Your task>
On how many lines of the records below does the string "agent" appear? Reply with only the number.

------ Dataset excerpts

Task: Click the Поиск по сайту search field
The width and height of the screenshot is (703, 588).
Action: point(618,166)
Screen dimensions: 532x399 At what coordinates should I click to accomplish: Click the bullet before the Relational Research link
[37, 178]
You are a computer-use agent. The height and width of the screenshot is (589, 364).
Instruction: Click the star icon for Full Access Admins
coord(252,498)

------------
------ Dataset excerpts

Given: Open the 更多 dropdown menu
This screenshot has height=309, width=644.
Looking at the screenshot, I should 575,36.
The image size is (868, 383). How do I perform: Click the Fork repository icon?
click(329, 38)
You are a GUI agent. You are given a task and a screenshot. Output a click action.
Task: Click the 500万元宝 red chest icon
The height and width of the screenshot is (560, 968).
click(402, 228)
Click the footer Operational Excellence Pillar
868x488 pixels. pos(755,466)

------------
------ Dataset excerpts

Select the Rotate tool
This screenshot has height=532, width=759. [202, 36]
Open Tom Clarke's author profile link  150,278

------------

Exercise solution>
2